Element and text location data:
================
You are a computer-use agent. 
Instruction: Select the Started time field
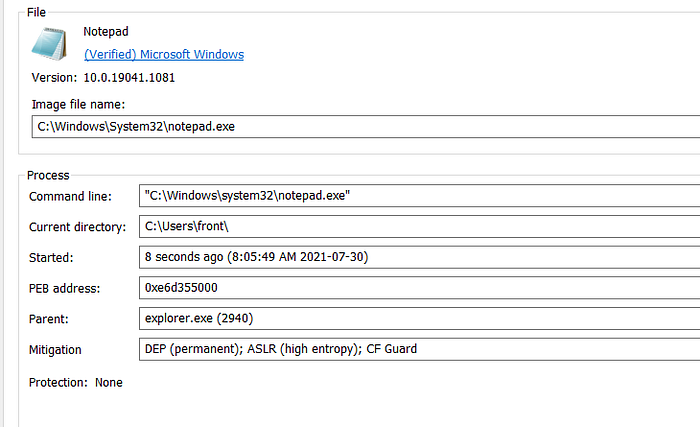point(419,257)
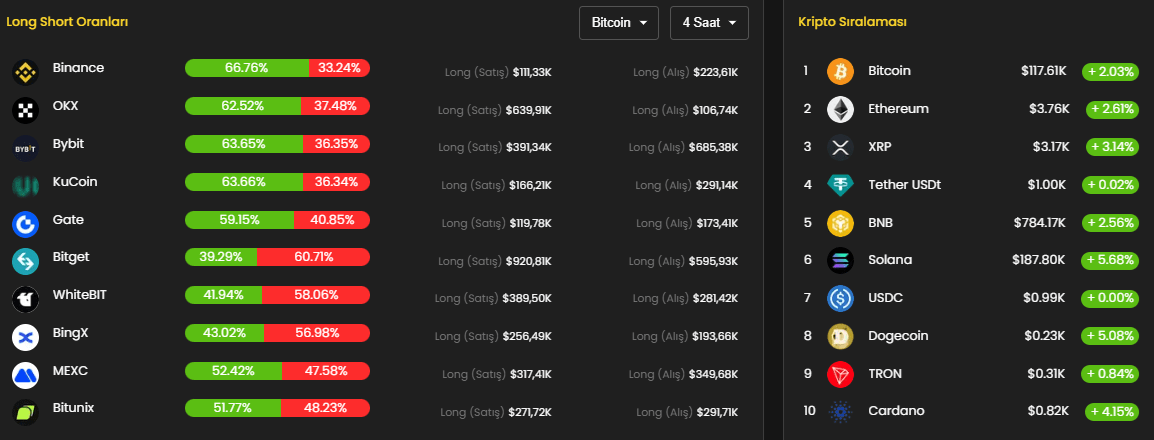1154x440 pixels.
Task: Expand the 4 Saat timeframe dropdown
Action: pos(709,23)
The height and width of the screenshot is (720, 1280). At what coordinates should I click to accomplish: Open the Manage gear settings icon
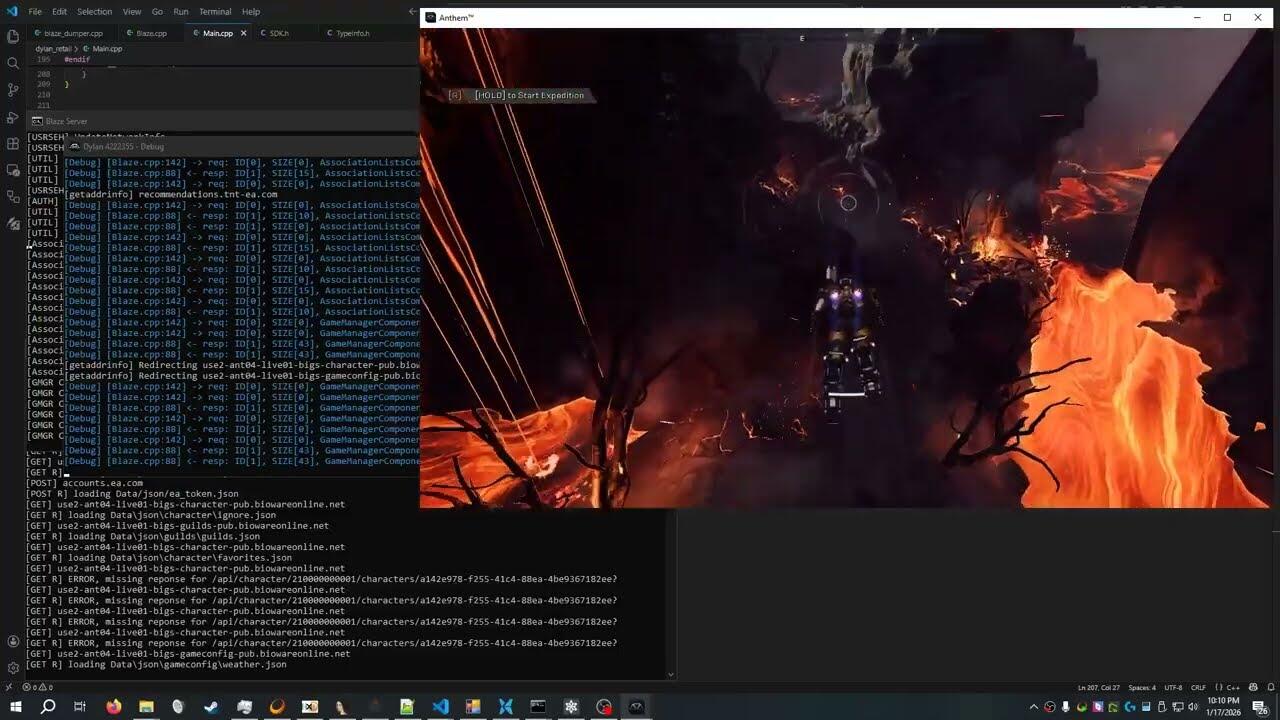click(13, 668)
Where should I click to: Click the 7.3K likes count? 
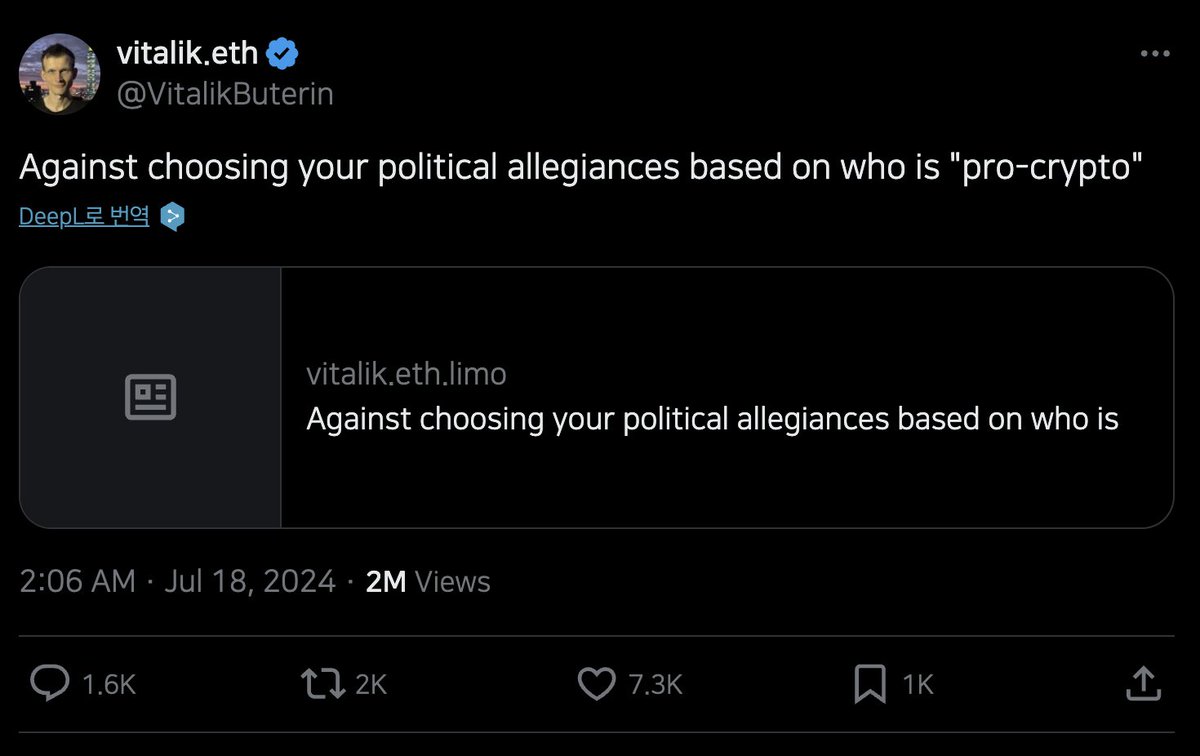655,684
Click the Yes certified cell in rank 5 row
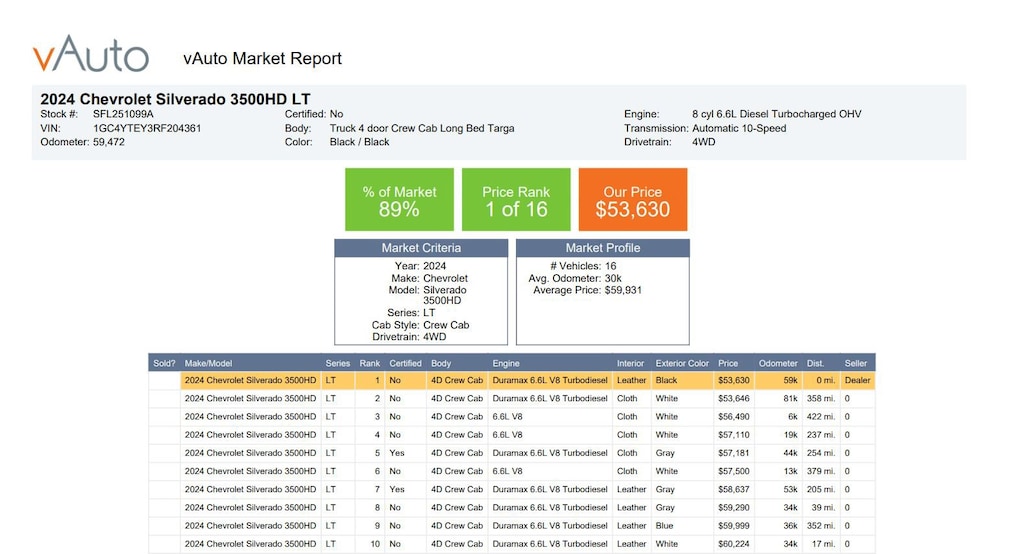This screenshot has width=1024, height=554. click(x=396, y=453)
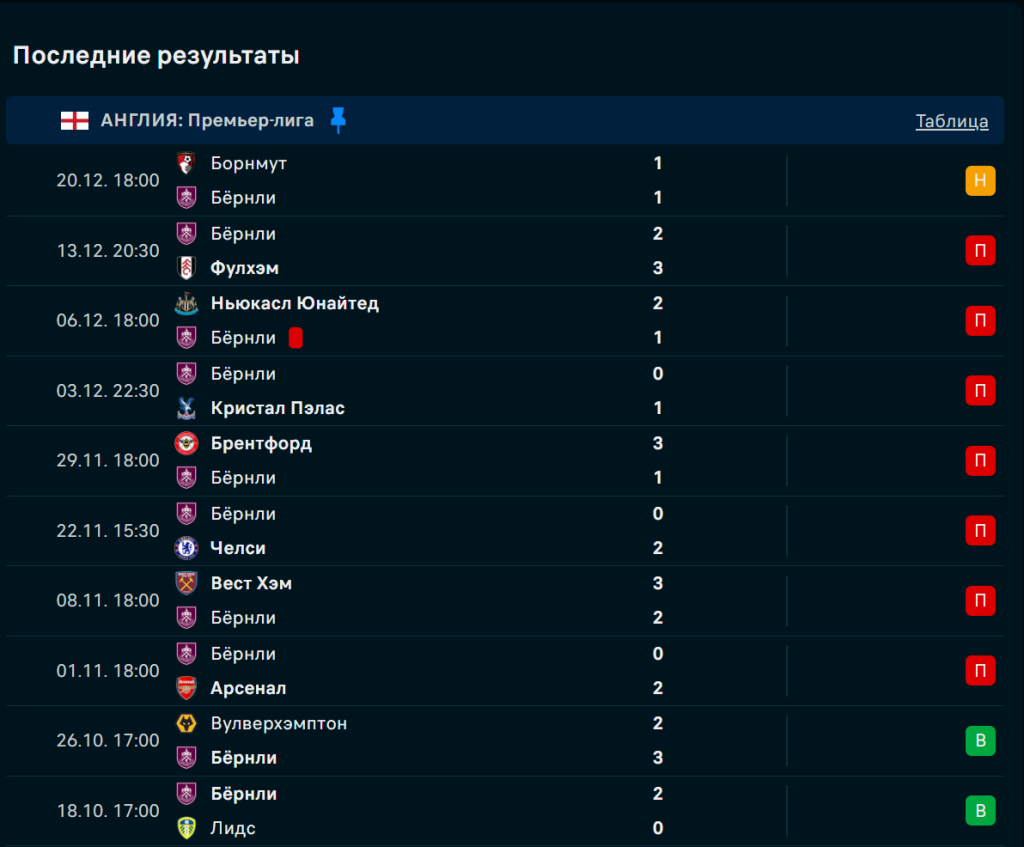The width and height of the screenshot is (1024, 847).
Task: Click the Newcastle United crest
Action: pos(186,303)
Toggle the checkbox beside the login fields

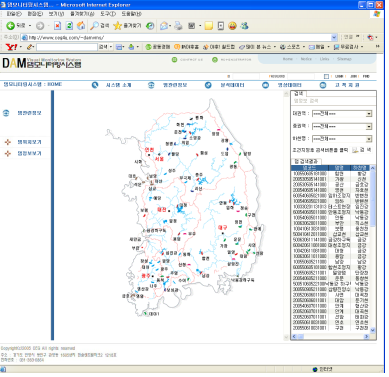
================
## WHAT IS REQUIRED
Convert the lines of the listing from the one containing "Where should I" through the end of the listing, both ends included, into a Markdown table with the columns Number and Record line, one row per line and blank lines omitted. Leave out the pictures.

## FULL SOLUTION
| Number | Record line |
|---|---|
| 1 | Where should I click to: Click the 7.3K likes count?  |
| 2 | 655,684 |
| 3 | Click the Yes certified cell in rank 5 row |
| 4 | This screenshot has width=1024, height=554. click(x=396, y=453) |
| 5 | The width and height of the screenshot is (1024, 847). |
| 6 | Task: Click the Newcastle United crest |
| 7 | Action: pos(186,303) |
| 8 | Toggle the checkbox beside the login fields |